ちなみに勝海は「これがあれば皆の人気者!」と言う説明文に踊らされ、結局、パーティーを組む人は、騒がしい事を好まない人や、効率的攻略組だったりとそのスキルが日を見ることはなかった。実に哀れである(勝海が)。
「あれ……?涙が……」
ぐずぐずと泣き呻きながら思考する。今自分がする事。
「ずずっ…………、んんっ……ズデッ、ステータス!」
ヲォンと表れた半透明のウィンドウ。
________________
名前[ウィンシー]
職業[鎧魔装者]
Lv.1(2751)
種族[ヒューマン(▽)]
称号[ひとりでできるもんっ!]
HP 8745445/8745445
MP 9478552/9478552
STR 75263
VIT 68526
INT 70523
MIN 69528(欠損)
AGI 82369
DEX 99198
________________
(数値が、おかしい……)
このステータスを見てまず彼が思ったのは数値の高さ。『リトルフリーダムオンライン』の最大レベルは250。全ステータスの平均値は良くて7000そこらだ。それでいても十分高いと思われるが自由を掴むにはこんぐらいないといけないのだ。
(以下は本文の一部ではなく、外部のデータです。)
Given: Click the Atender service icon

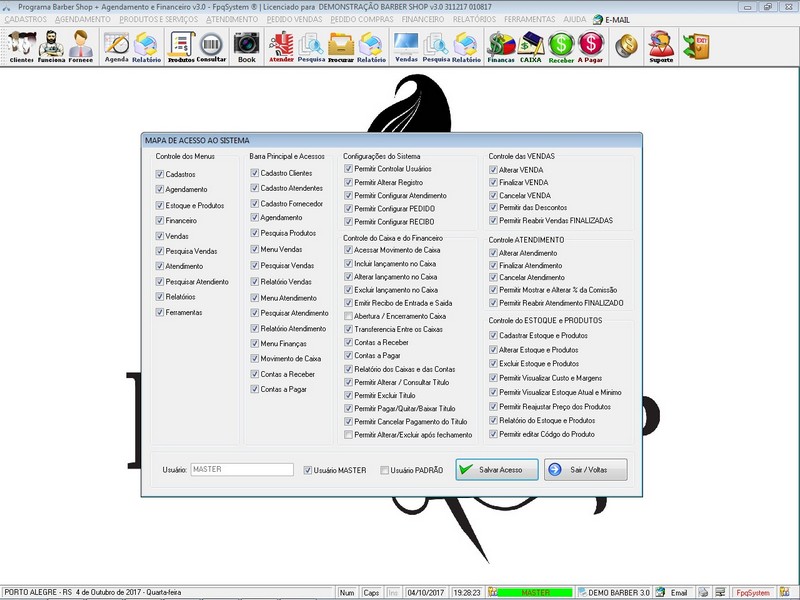Looking at the screenshot, I should [282, 46].
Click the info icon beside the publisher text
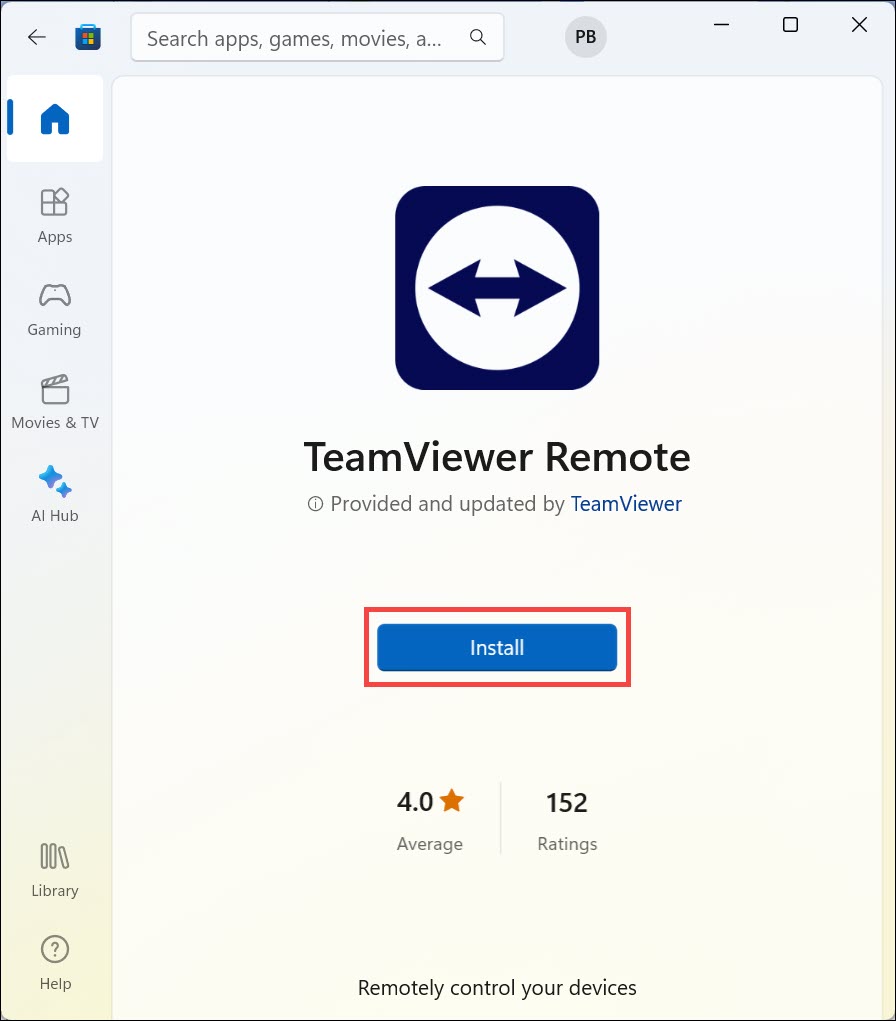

そして実はこのゲーム、ステータス振り分けが自動で行われる。自分がどのような行動をしたかによって能力値のいずれかが勝手にレベルアップと同時に上がる仕様となっており、物理攻撃ばかりしているとSTRが、攻撃を耐えたり回復をするとVITが、魔法をよくつかうと種類によりINTやMINが、走ったり避けたりするとAGIが、道具を使ったり生産したらDEXが上がっていく。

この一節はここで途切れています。